Once again congratulation for the courageous
decision taken by the Constituent Assembly. The future East Timorese generation
will thank and salute you for your historic decision.
Regards,
Basilio Araujo.
Email: baraujo@cabi.net.id
From: Basilio Araujo Email: baraujo@cabi.net.id
December 10, 2001
Dear All,
I have found my thesis on Morphology of East Timor Language. This is the result of a seseious research done for my first degree thesis and has gone through an examination by three professors of my University - Christian University of Jakarta (UKI). Since East Timor is on its early stages for nationhood, I would like to contribute this thesis to the ministry of Education of East Timor in order to print it out for use by the teachers of East Timor Language in East Timor. I am sure that this research on Tetun Language Morphology is very important for the preparation of Tetun to become the national languge in the future.
If there is any one interested in this
book, please feel free to contact me, by e-mail. Or if there is any one
who wants to organize a seminar outside East Timor and invite me to present
the result of my research, then I will be very delighted to met your invitation.
For your info, DR. Benjamin Corte Real
did the research on the Phonology of Tetun Language, I did the Morphology
aspect and someone based in Australia has done the sintaxis and semantics.
I have also ever seen a book on teachng Tetung Language, but to the best
of my knowledge the language introduced was a Classic Tetun which is not
commonly used b many people now. Modern Tetun is the most spoken language
and it has been enriched by Portuguese and Indonesian language.
I am sure that if DR. Benjamin Corte Real has a little bit of courage, he may start to influnce the East Timorese community to accept Tetun as the national language. Instead of using Portuguese that is only used by less than 10% of the ET community. I learned Portugues up to 6_o (Sexto Ano do Liceu at Externato de S. Jose, Balide Dili), but am not able to write a proper paper in Portuguese, but if somebody ask me to write in Tetun, I may definitely do it with the mixture of some Portuguese and Indonesian language.

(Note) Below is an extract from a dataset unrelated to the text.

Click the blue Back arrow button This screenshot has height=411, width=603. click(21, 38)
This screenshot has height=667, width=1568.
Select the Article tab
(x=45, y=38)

That is all from me in Indonesia, Cheers,
Basilio Araujo.
Email: baraujo@cabi.net.id
See also:
BD: Kolesaun lia-foun, artigu ho reportajen ho lia-tetun
BD: Constitutional Process / Konsulta iha Konstituisaun - A collection of recent media releases, reports, articles and news
Dec
11 AFP: Tetum and Portuguese named Timor's official languages
News added Dec 29
"East Timor’s fledgling lawmaking body
on Tuesday adopted the tongues of both their native ancestors and Portuguese
colonisers as the official languages of the world’s newest nation. Tetum
and Portuguese were given the nod by 80 members of the 88-person constituent
assembly, a body elected three months ago to draft a founding constitution
for the half-island territory now five months away from full independence."
Agence France Presse
“We used Tetum to recruit and unite people
in the struggle against Indonesia ... (Independence leader) Xanana
Gusmao used Tetum when he wrote letters to the youth, so we’ve always
considered it the language of resistance" Mariano Sabino Lopes, of the
youth-oriented Democratic Party
May
2001 AsiaFound: Nat'l Survey of Voter Knowledge Foreword
and executive summary added June 28
"Language: * The survey data confirm
the strength of Tetum as a practical and preferred language. More East
Timorese understand Tetum (91%) than any other language and can read and
write Tetum (58%) than any other language.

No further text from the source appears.